Nepal Real Estate Housing Policy Developers Kathmandu

Nepal’s Real Estate Sector Is Calling for Policy Clarity

At the Nepal Land and Housing Developers' Association AGM in Kathmandu, industry leader Deepak Kunwar urged the government to step in with clear rules to revive a real estate market weighed down by uncertainty.

Apple Nepal

Nepal’s real estate industry is pressing pause on uncertainty. Deepak Kunwar, president of the Nepal Land and Housing Developers' Association, has called on the government to intervene with clearer policy measures after warning that ambiguity is pushing developers into crisis.

Kunwar made the appeal during the association’s 19th Annual General Meeting in Kathmandu, where he argued that the sector needs a more stable policy environment to help improve public access to housing and restore confidence among developers.

Why developers are sounding the alarm

The core complaint is policy ambiguity. When rules are unclear or inconsistent, developers face higher risk, slower decision-making, and more difficulty planning long-term projects. In a sector where financing, land use, and permitting all depend on predictable regulation, uncertainty can quickly freeze activity.

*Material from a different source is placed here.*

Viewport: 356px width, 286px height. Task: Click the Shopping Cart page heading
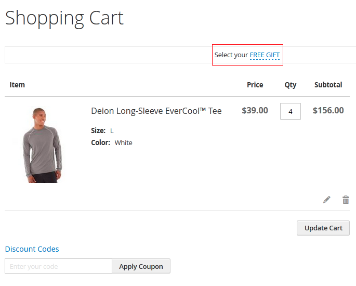point(64,18)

Recent coverage on Nepal’s property market has pointed to broader structural pressure, including falling transactions, stalled land division in many municipalities, and a general slowdown in the business environment. That context helps explain why industry leaders are pushing for intervention now.

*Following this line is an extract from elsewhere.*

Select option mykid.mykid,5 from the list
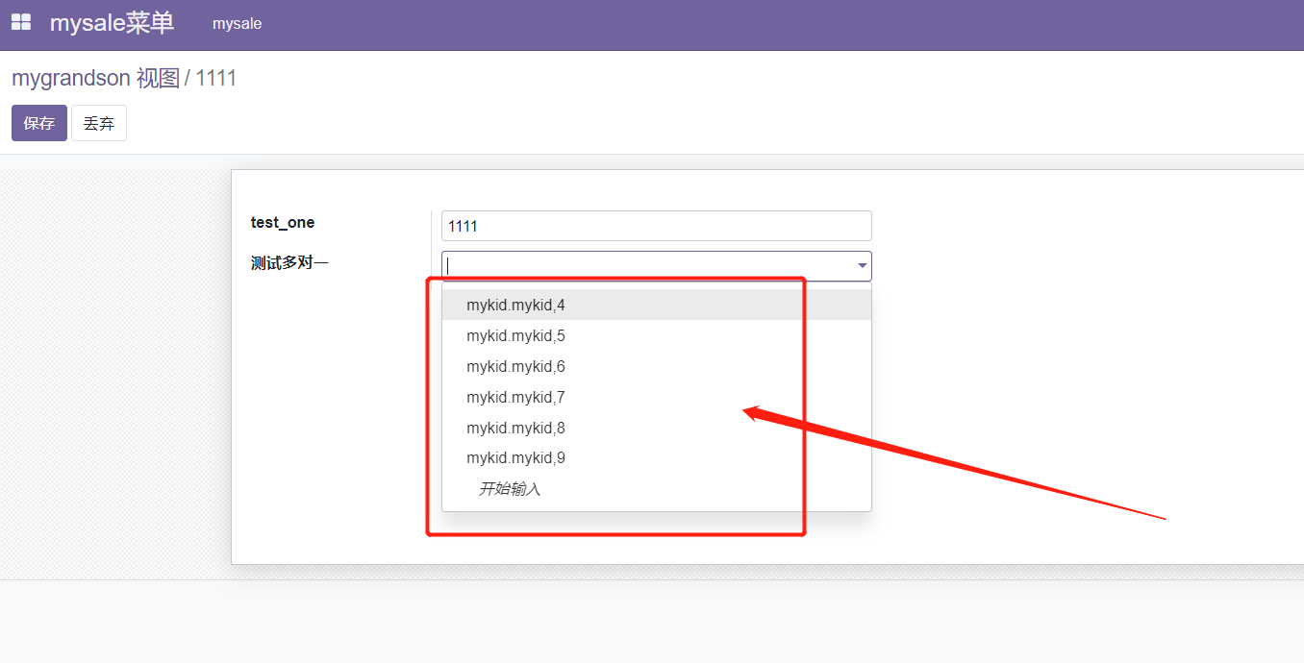 [x=515, y=335]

The housing angle matters too

Kunwar’s message was not only about industry survival. He also framed the issue as one of public access to housing, suggesting that a healthier real estate market could support more affordable and reliable housing supply. That connects developer viability directly to broader urban and social needs.

Independent reporting on Nepal’s real estate market has described a sector shaped by both opportunity and constraint, with urbanization and demand creating potential while legal complexity, infrastructure gaps, and market volatility continue to weigh on growth.

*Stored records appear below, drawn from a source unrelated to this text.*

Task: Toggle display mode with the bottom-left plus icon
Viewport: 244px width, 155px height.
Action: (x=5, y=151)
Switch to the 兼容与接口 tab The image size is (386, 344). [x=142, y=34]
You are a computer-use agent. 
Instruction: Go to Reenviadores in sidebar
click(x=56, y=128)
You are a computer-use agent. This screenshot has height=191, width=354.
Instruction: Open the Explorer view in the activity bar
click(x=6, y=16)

What this means for the market

If the government responds with clearer policy direction, the sector could see improved investor confidence, smoother project planning, and a more functional path for housing development. If not, developers may continue to operate in a cautious market where uncertainty limits expansion.

For now, the industry’s message is straightforward: Nepal’s real estate market does not just need demand. It needs rules that make long-term development possible.